======== Input for this task

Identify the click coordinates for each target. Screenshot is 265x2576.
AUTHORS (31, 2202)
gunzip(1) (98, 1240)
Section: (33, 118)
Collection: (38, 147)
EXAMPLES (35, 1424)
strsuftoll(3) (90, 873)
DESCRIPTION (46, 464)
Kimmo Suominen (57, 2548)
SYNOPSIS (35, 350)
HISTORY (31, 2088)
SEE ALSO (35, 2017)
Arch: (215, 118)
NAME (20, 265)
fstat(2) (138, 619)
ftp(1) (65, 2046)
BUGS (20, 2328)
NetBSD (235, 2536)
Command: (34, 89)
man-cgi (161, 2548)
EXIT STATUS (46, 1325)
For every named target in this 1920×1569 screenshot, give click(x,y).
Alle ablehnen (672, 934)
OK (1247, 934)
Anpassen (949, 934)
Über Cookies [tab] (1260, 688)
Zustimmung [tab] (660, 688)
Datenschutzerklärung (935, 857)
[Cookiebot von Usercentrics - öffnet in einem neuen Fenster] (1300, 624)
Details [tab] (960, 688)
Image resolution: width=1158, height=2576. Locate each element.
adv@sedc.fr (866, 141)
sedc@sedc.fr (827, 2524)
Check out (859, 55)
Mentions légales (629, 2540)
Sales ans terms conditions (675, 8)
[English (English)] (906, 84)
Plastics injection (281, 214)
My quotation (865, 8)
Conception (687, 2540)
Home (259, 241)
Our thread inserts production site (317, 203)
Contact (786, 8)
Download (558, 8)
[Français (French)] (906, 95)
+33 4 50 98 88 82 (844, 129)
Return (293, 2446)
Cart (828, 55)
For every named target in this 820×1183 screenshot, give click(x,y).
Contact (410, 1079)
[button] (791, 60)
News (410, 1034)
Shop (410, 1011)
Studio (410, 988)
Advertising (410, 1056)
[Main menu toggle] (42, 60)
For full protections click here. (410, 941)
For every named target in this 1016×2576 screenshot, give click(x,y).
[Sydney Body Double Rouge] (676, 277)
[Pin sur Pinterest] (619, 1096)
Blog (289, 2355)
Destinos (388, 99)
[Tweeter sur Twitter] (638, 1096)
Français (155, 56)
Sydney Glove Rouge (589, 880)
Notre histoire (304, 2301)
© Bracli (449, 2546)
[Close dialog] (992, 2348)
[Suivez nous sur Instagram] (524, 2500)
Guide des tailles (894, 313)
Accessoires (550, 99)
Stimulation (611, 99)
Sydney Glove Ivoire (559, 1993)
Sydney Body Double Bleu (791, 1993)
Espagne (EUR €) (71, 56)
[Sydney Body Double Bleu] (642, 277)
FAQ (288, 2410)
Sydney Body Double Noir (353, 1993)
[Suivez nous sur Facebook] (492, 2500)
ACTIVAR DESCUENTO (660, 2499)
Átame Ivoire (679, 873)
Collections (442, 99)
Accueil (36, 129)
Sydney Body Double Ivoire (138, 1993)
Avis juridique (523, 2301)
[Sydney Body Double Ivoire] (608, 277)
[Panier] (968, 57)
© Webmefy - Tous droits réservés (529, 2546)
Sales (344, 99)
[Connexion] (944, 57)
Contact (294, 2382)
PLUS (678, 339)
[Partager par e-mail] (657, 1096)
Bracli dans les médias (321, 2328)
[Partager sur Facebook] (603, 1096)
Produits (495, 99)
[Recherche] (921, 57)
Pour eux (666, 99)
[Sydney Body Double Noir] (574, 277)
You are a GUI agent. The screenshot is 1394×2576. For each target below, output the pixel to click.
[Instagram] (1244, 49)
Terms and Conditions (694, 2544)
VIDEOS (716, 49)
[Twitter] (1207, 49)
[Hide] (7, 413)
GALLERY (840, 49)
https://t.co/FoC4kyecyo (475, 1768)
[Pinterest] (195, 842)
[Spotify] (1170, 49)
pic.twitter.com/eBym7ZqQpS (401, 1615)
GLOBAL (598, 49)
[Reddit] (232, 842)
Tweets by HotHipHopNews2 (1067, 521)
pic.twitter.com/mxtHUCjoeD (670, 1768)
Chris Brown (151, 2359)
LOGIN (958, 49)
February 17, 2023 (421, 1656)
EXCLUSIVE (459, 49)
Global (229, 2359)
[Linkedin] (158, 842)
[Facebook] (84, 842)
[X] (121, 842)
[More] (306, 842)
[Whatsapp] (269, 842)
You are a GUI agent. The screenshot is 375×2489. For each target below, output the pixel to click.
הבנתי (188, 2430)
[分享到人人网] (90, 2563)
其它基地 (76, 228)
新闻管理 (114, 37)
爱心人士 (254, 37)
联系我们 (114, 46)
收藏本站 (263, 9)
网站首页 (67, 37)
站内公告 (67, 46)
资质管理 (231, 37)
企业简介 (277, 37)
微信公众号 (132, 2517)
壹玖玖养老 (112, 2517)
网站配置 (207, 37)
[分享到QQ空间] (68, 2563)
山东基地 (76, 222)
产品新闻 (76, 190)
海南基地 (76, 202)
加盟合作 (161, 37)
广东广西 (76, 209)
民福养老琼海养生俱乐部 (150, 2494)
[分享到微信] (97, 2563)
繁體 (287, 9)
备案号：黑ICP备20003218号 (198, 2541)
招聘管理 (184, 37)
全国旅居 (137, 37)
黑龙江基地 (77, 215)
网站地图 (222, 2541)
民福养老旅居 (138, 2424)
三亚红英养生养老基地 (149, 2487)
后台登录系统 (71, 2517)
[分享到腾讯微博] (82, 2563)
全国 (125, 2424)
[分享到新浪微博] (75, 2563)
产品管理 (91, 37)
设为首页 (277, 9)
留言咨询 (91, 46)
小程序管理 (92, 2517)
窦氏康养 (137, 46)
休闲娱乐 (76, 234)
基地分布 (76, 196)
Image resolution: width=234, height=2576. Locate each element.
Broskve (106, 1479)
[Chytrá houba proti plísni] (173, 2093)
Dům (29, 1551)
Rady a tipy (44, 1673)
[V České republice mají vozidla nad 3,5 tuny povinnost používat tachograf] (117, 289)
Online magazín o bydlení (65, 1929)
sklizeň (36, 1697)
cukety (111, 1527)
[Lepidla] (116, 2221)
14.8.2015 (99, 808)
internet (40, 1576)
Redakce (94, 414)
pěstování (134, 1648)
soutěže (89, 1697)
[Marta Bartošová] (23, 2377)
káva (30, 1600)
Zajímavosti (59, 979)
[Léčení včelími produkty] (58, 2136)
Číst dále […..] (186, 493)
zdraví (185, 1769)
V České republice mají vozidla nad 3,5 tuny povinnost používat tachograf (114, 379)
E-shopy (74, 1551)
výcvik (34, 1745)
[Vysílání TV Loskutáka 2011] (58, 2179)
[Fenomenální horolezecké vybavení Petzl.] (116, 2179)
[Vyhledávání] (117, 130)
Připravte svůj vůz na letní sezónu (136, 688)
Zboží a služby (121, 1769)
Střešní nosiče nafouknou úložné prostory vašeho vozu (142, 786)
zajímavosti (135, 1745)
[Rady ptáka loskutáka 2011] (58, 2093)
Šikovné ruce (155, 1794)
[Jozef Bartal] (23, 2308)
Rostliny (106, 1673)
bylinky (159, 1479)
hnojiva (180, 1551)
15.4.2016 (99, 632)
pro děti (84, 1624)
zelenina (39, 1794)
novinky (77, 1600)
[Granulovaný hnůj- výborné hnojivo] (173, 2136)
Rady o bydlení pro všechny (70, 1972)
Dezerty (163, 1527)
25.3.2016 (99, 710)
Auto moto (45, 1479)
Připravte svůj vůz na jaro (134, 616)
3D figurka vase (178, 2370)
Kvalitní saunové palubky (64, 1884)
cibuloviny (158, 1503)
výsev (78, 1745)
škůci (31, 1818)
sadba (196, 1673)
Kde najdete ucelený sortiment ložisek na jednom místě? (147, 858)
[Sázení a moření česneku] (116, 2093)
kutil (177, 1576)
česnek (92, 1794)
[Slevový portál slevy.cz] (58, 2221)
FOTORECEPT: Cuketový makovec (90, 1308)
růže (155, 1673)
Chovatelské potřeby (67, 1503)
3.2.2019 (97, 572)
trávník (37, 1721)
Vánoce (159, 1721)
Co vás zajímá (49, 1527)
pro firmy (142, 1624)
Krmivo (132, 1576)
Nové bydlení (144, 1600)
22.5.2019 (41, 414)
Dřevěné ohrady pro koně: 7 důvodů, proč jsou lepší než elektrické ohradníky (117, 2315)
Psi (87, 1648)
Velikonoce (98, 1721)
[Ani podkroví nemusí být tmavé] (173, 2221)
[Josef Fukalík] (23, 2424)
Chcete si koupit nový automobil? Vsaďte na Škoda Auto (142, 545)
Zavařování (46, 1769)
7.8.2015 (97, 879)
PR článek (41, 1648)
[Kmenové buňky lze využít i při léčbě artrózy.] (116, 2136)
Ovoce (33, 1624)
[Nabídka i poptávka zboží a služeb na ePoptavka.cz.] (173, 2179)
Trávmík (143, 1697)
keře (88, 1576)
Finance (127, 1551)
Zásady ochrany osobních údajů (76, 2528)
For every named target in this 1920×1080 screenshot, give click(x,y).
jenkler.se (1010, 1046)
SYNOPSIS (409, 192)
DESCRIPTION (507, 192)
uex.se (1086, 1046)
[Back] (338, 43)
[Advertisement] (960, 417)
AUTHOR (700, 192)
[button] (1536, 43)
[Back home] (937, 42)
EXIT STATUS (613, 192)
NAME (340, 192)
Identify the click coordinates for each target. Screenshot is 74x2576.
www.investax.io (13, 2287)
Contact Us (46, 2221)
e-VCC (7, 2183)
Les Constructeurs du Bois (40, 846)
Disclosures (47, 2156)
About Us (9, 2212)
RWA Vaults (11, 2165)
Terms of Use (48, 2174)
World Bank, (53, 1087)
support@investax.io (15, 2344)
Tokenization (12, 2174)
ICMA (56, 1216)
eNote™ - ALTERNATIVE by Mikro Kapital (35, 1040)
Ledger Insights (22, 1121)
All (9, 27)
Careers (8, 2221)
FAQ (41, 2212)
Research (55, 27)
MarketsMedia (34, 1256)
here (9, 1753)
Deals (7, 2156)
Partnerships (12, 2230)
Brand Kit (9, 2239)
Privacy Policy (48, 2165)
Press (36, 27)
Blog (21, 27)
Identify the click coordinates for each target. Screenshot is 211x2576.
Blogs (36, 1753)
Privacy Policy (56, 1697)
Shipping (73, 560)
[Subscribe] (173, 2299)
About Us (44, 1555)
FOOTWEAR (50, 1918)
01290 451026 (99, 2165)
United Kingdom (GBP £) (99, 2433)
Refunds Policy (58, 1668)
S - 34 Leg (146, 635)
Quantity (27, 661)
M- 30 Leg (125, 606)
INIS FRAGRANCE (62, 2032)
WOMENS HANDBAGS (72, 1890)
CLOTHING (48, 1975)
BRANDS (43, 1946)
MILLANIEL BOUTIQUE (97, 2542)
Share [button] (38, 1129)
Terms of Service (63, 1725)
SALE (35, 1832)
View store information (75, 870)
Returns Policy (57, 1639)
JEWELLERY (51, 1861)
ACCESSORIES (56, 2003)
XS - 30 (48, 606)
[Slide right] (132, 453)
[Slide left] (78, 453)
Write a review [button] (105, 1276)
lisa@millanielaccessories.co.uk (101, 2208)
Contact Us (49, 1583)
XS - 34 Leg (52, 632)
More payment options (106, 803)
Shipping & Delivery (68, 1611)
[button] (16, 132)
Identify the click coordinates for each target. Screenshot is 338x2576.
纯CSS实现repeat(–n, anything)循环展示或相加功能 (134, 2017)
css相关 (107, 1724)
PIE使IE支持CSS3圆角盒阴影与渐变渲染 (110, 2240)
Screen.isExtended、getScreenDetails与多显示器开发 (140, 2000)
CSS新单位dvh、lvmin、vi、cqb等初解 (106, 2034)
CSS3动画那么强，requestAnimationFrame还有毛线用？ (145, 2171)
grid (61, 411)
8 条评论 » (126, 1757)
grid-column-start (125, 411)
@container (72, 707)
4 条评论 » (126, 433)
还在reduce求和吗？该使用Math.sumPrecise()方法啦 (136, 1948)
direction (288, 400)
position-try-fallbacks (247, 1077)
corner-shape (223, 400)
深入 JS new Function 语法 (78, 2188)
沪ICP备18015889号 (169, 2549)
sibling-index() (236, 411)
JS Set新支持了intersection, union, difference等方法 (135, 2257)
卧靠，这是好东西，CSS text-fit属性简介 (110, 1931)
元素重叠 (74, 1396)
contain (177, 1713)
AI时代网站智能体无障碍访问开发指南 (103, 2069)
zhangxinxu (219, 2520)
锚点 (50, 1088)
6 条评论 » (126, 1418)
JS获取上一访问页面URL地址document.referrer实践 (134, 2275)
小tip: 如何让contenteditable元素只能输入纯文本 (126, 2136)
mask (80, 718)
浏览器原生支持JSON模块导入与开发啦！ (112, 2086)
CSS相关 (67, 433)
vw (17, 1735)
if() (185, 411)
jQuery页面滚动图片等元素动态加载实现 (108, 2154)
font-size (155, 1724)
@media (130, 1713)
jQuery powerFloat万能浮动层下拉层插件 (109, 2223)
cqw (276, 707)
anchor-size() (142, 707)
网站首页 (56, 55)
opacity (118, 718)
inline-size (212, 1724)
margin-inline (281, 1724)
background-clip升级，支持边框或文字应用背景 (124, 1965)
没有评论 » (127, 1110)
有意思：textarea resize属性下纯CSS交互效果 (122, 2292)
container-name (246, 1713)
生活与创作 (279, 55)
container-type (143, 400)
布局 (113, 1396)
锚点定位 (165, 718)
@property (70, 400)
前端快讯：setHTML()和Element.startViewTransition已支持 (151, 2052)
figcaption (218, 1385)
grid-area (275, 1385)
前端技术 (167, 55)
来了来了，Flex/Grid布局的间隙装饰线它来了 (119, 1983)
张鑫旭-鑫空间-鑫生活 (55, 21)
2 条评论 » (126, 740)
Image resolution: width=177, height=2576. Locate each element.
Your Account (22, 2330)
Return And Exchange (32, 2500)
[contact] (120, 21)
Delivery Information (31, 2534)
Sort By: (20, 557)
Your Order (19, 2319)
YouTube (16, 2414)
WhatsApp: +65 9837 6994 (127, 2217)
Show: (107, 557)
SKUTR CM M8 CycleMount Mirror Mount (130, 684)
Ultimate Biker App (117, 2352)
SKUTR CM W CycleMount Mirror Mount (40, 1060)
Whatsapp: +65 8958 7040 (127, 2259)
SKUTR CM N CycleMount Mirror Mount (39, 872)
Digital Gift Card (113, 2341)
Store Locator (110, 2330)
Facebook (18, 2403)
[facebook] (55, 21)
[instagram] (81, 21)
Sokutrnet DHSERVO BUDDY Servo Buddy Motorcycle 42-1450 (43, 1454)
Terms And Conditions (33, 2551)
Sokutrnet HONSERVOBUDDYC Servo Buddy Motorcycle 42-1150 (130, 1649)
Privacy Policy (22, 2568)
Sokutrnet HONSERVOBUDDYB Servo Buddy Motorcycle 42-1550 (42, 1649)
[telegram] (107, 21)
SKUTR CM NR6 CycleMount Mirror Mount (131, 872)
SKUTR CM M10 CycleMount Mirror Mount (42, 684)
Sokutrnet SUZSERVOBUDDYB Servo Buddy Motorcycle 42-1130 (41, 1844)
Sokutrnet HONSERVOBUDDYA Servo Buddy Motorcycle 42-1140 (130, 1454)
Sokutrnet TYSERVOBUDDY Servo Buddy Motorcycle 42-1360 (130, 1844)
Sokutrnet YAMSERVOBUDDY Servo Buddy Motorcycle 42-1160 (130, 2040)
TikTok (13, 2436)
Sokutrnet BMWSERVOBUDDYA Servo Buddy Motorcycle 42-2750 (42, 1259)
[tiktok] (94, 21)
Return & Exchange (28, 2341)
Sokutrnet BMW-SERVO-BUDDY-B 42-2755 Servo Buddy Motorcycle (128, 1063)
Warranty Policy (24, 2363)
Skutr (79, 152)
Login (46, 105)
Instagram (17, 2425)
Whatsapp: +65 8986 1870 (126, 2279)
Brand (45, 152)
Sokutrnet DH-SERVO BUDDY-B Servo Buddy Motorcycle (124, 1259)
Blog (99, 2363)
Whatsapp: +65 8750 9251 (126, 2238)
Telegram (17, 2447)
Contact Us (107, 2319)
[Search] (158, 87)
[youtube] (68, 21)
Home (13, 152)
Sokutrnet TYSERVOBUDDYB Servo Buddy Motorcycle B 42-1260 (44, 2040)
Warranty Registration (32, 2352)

================

• Required action: Given the records above, restate word for word only the lines starting at the one with "My quotation (865, 8)" and ending at the one with "For every named target in this 820×1183".

• Response to the exercise:
My quotation (865, 8)
Conception (687, 2540)
Home (259, 241)
Our thread inserts production site (317, 203)
Contact (786, 8)
Download (558, 8)
[Français (French)] (906, 95)
+33 4 50 98 88 82 (844, 129)
Return (293, 2446)
Cart (828, 55)
For every named target in this 820×1183 screenshot, give click(x,y).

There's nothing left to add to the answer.